Write out each record in full and exactly as given. Skip any pictures.

**RECORDS FOR THE TASK:**
# # #
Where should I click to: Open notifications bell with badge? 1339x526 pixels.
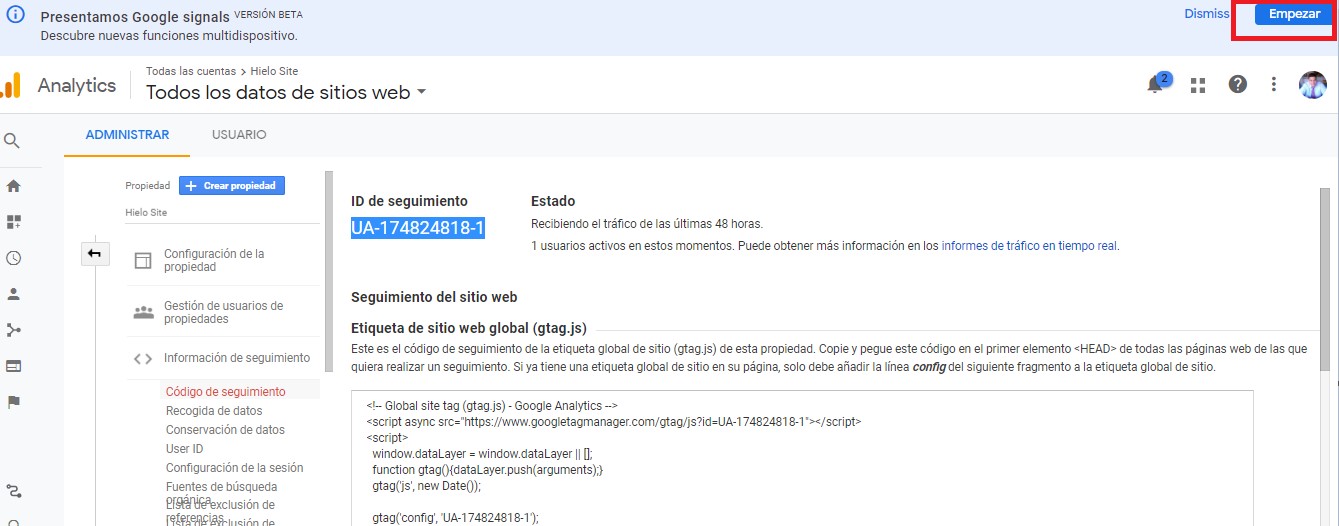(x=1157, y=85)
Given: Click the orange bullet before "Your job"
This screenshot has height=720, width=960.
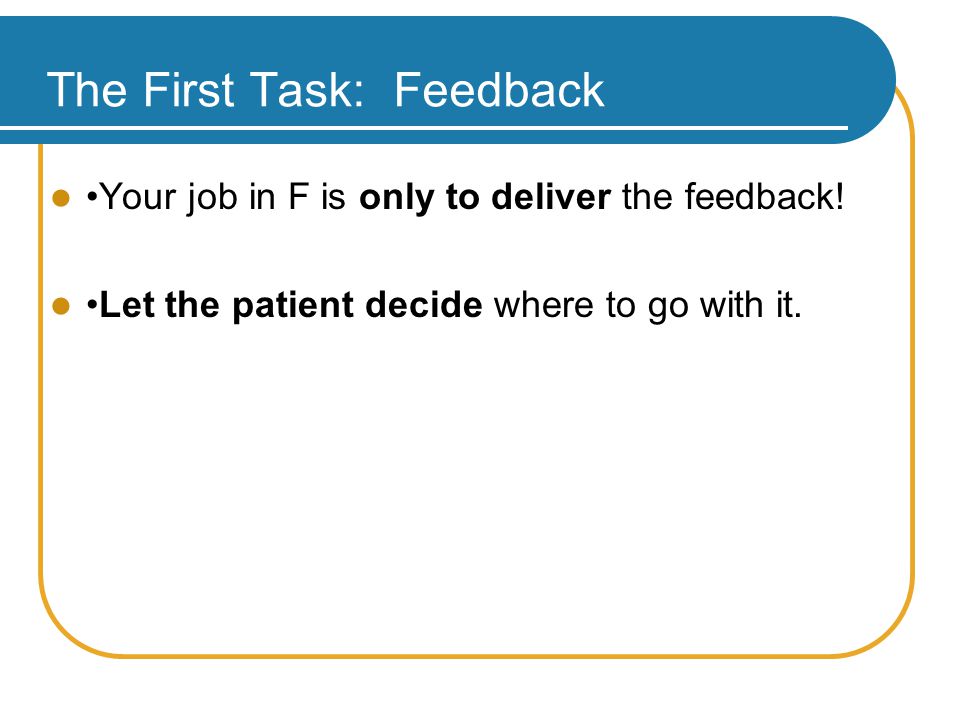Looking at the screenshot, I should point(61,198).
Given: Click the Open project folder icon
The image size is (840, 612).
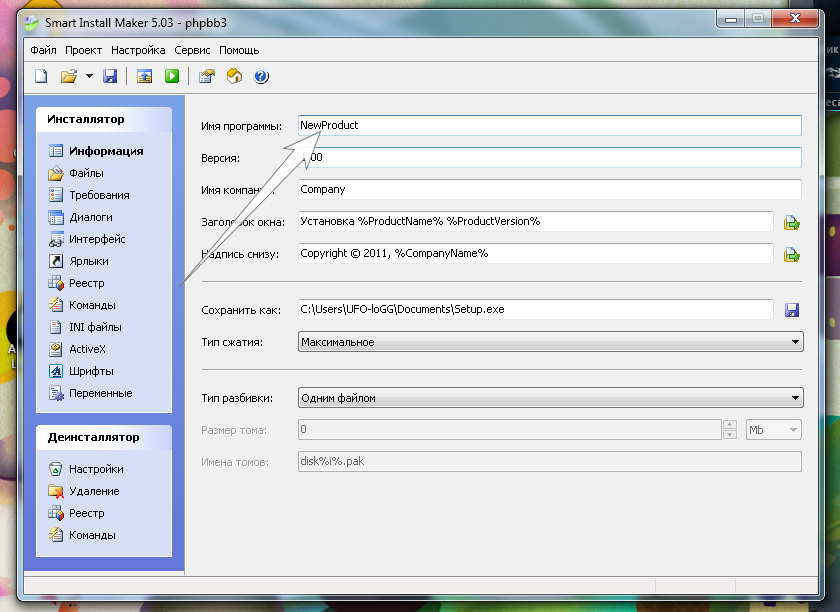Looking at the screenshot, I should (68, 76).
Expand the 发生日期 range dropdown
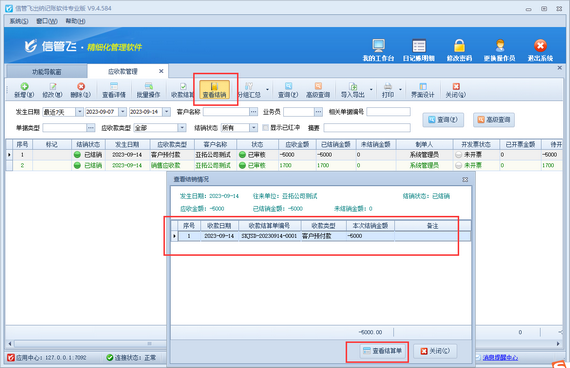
# # #
**ANSWER SPACE:**
Where should I click to: Open notifications bell with badge? 1339x526 pixels.
(x=1157, y=85)
Given: Click the orange bullet before "Your job"
This screenshot has height=720, width=960.
Looking at the screenshot, I should point(61,198).
Given: Click the Open project folder icon
The image size is (840, 612).
Looking at the screenshot, I should (68, 76).
Expand the 发生日期 range dropdown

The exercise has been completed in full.